Churlish and undergrad to think that a business whose (presumably?)main source of revenue is advertising might be preoccupied with increasing advertising revenue? Not sure I get that.

WebDude · 04/09/2009 12:55

onebatmother - while MN isn't constantly saying it wants hits etc etc, in the current situation it is far from clear what contact has been made (if any), whether there's even been a "hey, this material is copyright, stop copying chunks now, please" type letter, or anything to say (to the DM) that MN is less than happy with the situation, as far as I can tell.

That's poor, if the situation of a column being produced, from MN quotes, hasn't been challenged. It's interesting that someone did ask about the fact the DM 'pulled' the article a while ago, and got a (daft) reply, yet we're still not being told what discussion (if any) there has been over the copyright issue.

Sure, can understand MN not wanting a costly legal fight, but if no 'concern' is even expressed, they may as well scrub the T+C saying they own copyright, so everyone knows (and MN users can extract from whatever threads they want and publish their own books if they want, without challenge from MNHQ).

It seems pretty clear that if MNHQ cannot stick up for themselves over them holding copyright, and requiring media and others to get permission then the DM and anyone else is free to do what they want with "copy and paste" of content.

That's not in MN's commercial interest, and makes a mockery of stating copyright passes to MN when someone makes a post, if they are unwilling to challenge multiple infringements, "because the DM has lots of clout". Sounds like a case of "DM says 'jump' and MN would say 'how high?'"

So, MNHQ, has anyone made formal contact with the DM saying something on the lines of "you are infringing copyright by publishing, in print and online, large sections from threads that have appeared on the Mumsnet.com website" ?

If not, why not ? (Agreed, holidays get in the way, but getting legal advice and writing a letter isn't going to take a week, let alone a month, is it!)

FabBakerGirlIsBack · 04/09/2009 12:59

I object because the column in no way represents MN imo. It doesn't show it's funny, clever or caring side and just makes us look vapid at times.

onebatmother · 04/09/2009 13:01

No of course not, Threadie, that's simple realism - and that's my point. Presumably the only way MN can survive is ad revenue, but there is sometimes the implication that there is something intrinsically sinister in that, and I don't believe there is.

Threadworm · 04/09/2009 13:05

Plus, even if this very extensive presence in Femail does improve a campaigning position (which is really an arguable claim), it does so at the cost of to some degree compromising the site's primary social role as a source of parenting support. We are all accustomed to everything said here being in the public domain and useable (and used) by the press. But three threads cannibalised in two days? Plus one a week hereafter?
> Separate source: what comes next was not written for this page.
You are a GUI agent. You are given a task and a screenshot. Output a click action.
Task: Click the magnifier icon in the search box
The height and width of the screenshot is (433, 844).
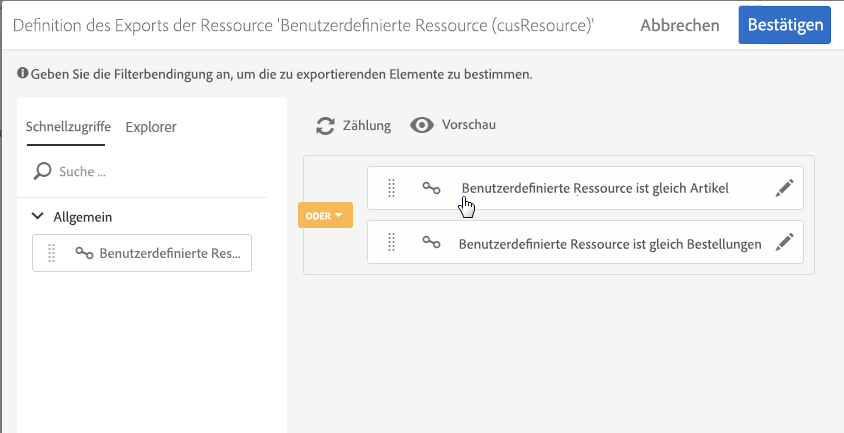[x=42, y=171]
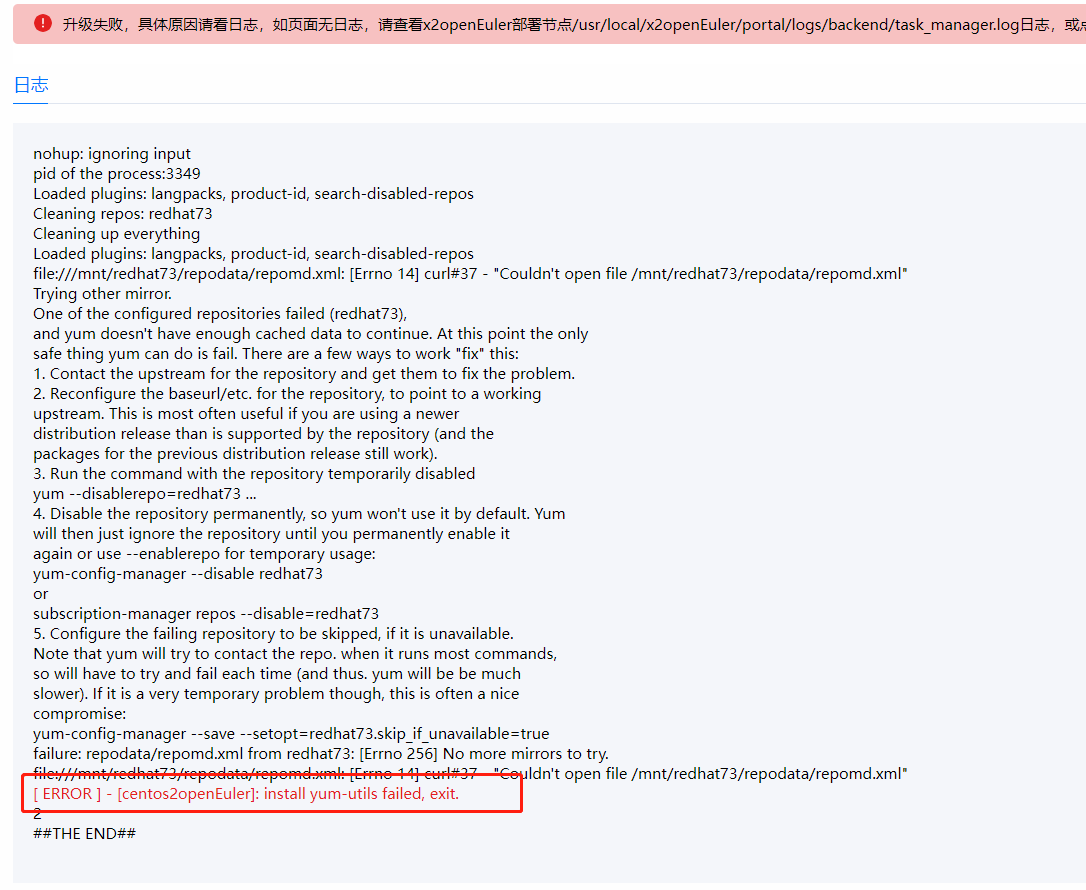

It is too much; it does undermine the forum.

Whether MNHQ can do anything about it is another matter it may well be that they can't in the end. It is just another of the many sides of the whole issue copyright on the net, which is terrorising the music industry and (today of all days) book authorship last day to opt out of Google owning your sorry asses all you authors out there.

StripeySuit · 04/09/2009 13:07

This reply has been deleted

Message withdrawn at poster's request.

StripeySuit · 04/09/2009 13:08

This reply has been deleted

Message withdrawn at poster's request.

onebatmother · 04/09/2009 13:09

I agree, WebDude and Threadie, that the copyright question is crucial - both in this, and more broadly.

Are there really three MN threads in the DM? I'd thoguht the plan was one a week? How odd.

FabBakerGirlIsBack · 04/09/2009 13:17

It was okay, StripeySuit, but I still don't like it and the names she uses are stupid too imo.

There was an article yesterday on the school run uniform for mums too.